> [Exercise]: Your output should be exactly the lines from the one containing "You are a GUI" through the final line of the following data, please, with no pictures.

> [Source records]:

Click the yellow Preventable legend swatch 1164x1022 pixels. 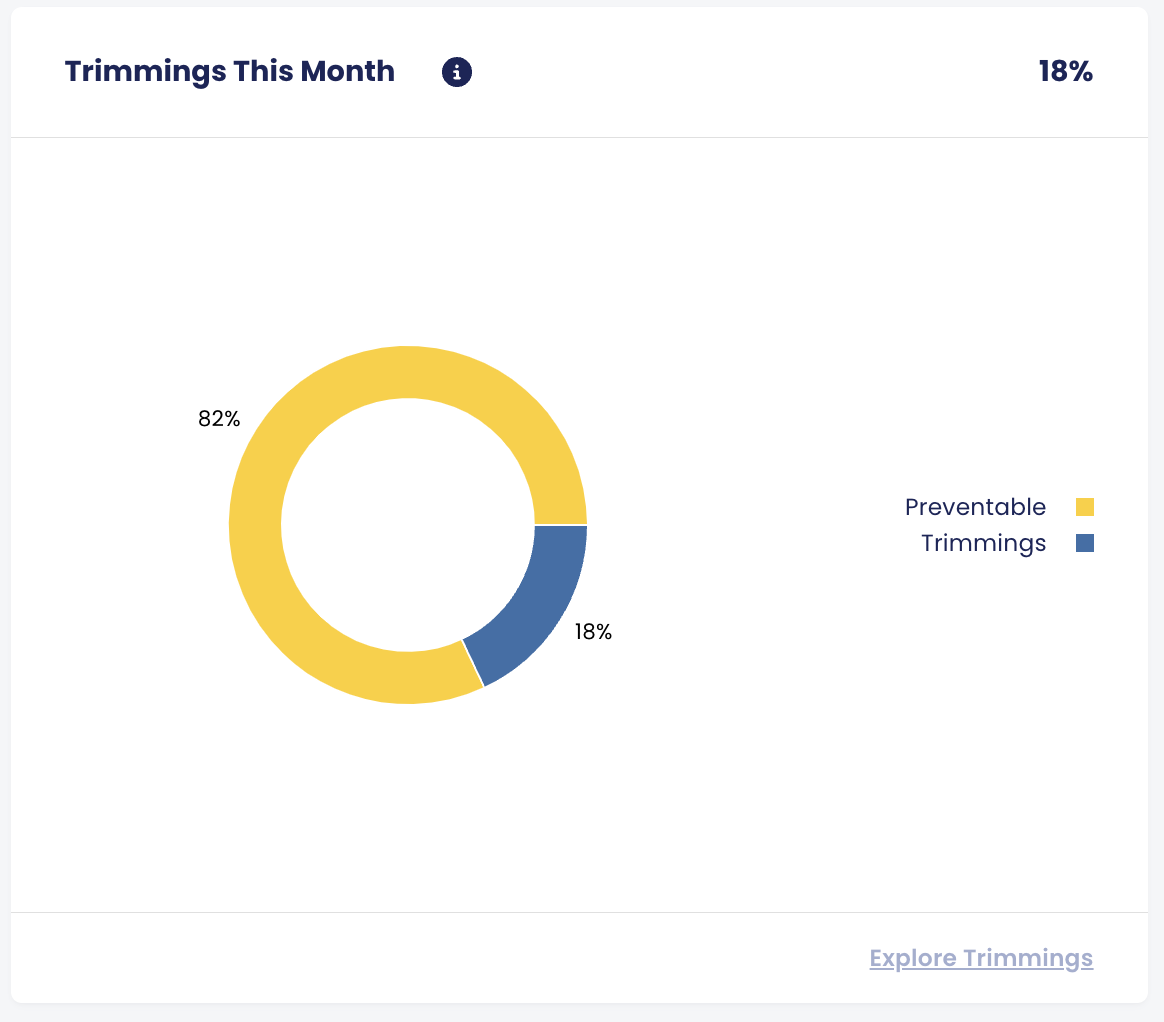pos(1085,507)
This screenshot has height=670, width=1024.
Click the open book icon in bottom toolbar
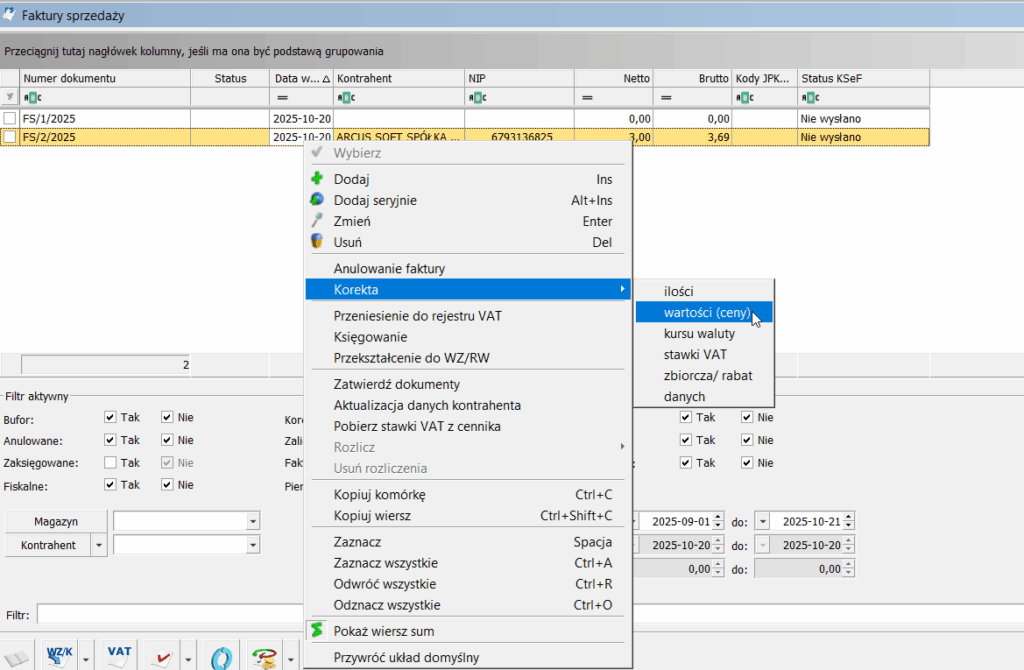click(x=19, y=659)
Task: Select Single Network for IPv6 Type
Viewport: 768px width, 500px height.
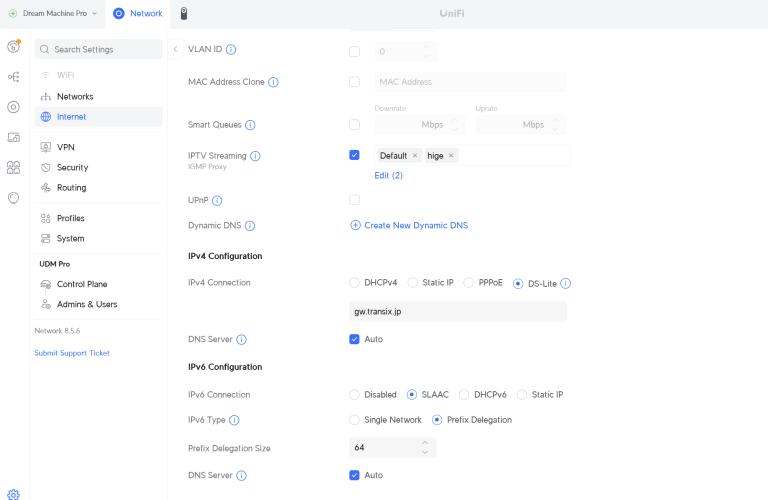Action: click(354, 420)
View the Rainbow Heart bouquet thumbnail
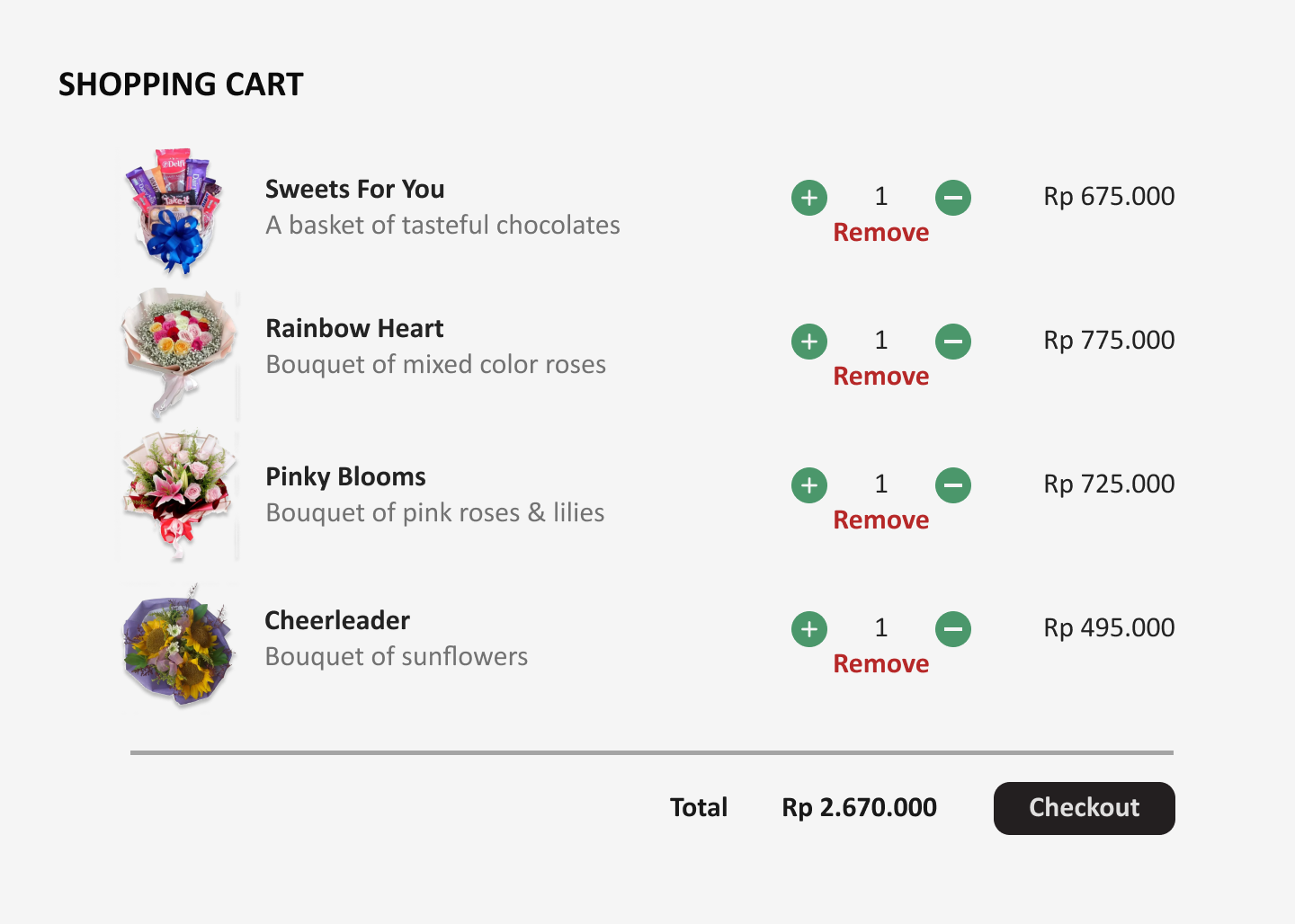This screenshot has width=1295, height=924. tap(177, 352)
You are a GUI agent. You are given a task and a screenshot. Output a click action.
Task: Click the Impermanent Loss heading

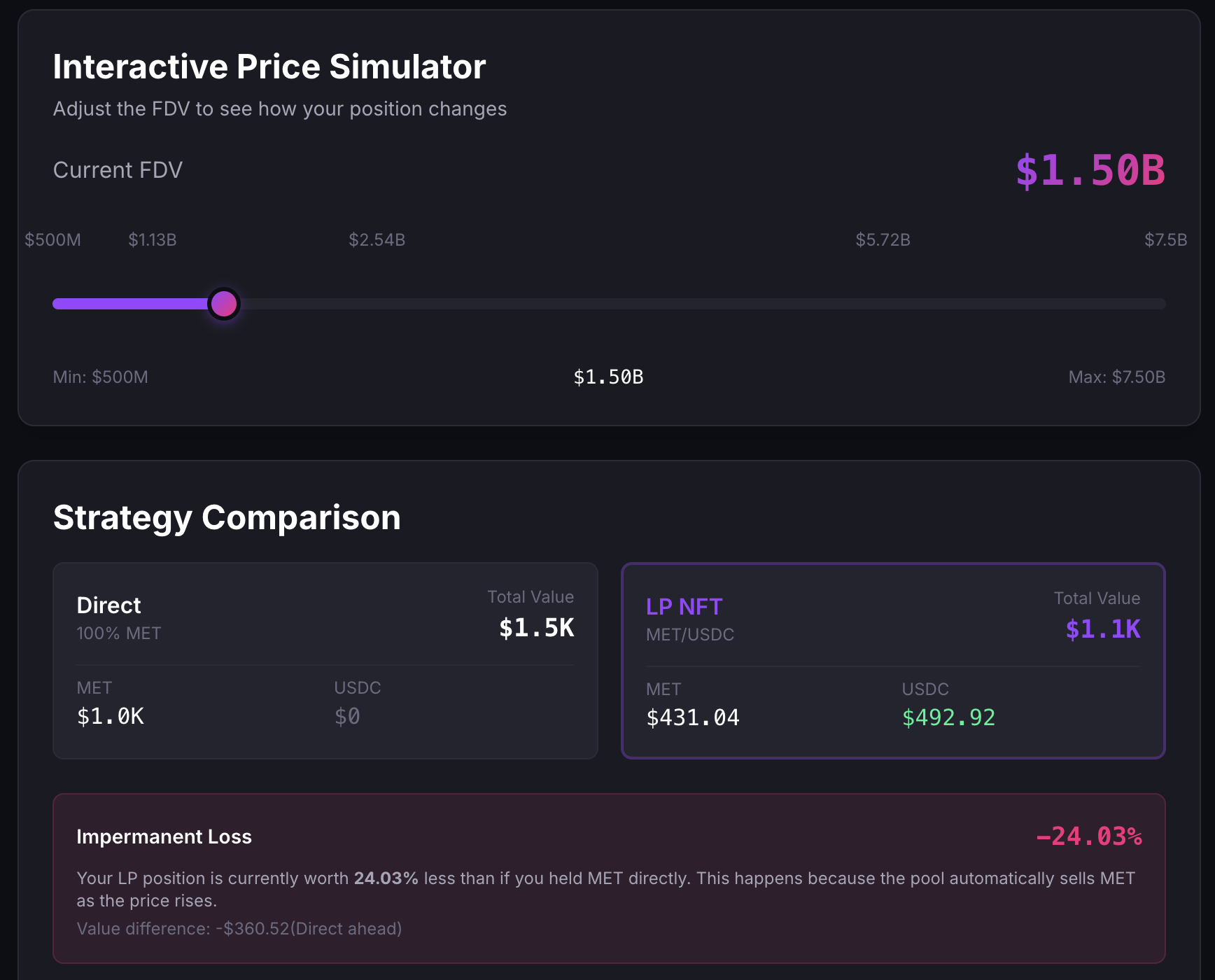pos(164,837)
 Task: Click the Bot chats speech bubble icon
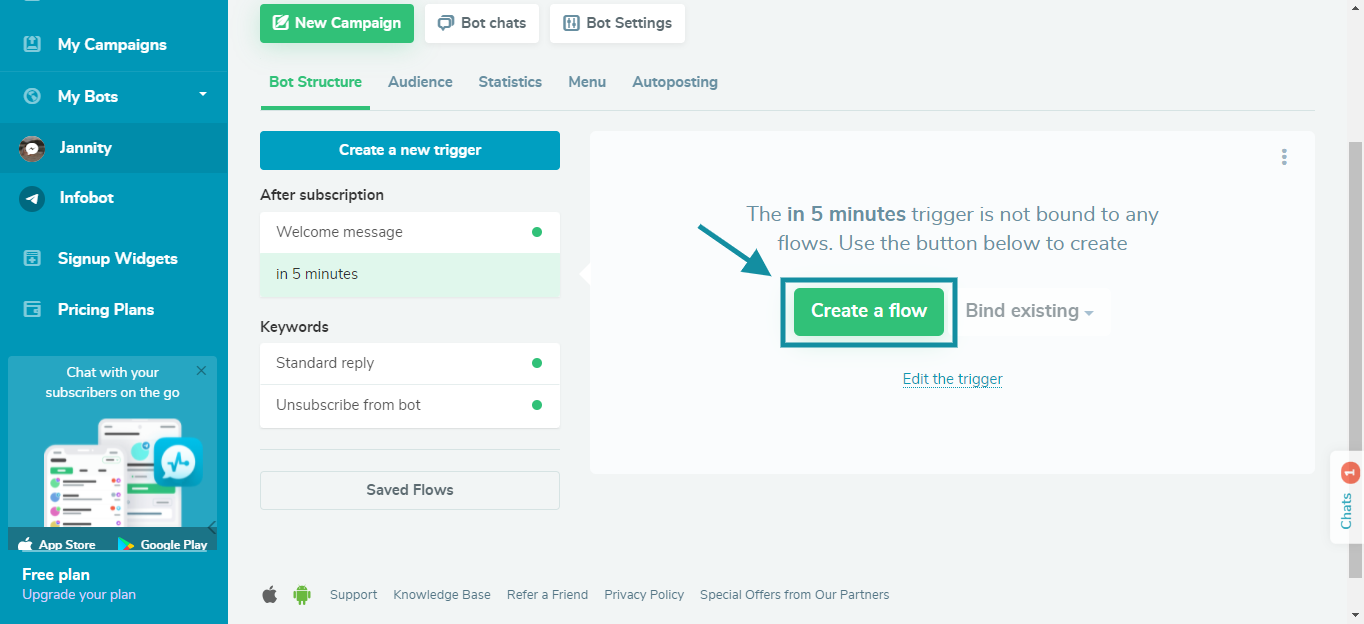pyautogui.click(x=447, y=22)
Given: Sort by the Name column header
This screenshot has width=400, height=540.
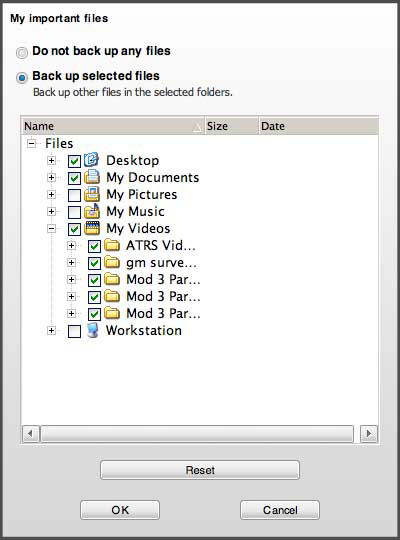Looking at the screenshot, I should point(113,126).
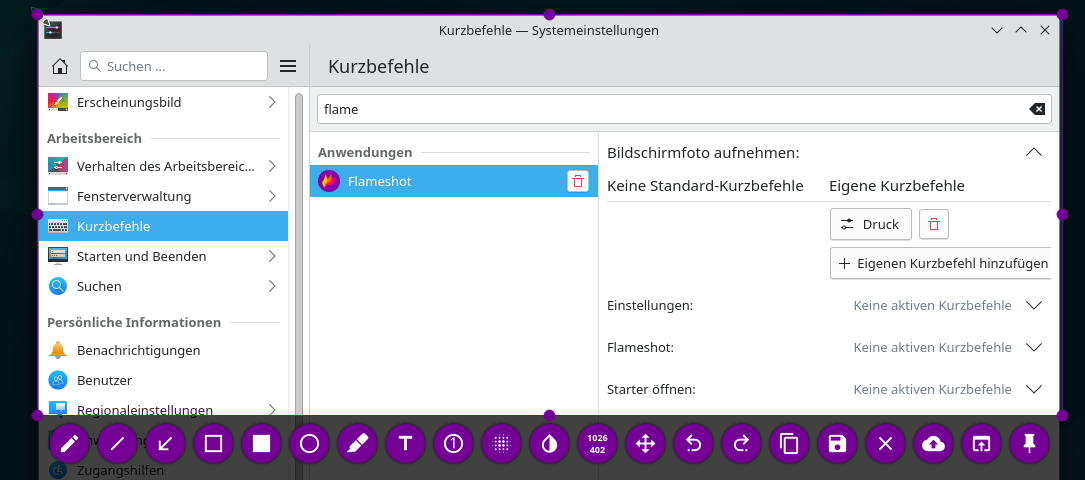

> [Solution to the exercise]:
You are a GUI agent. You are given a task and a screenshot. Output a click action.
Task: Click the Impermanent Loss heading

pos(164,837)
 Task: Click the Bot chats speech bubble icon
pyautogui.click(x=447, y=22)
Given: Sort by the Name column header
This screenshot has width=400, height=540.
Looking at the screenshot, I should point(113,126).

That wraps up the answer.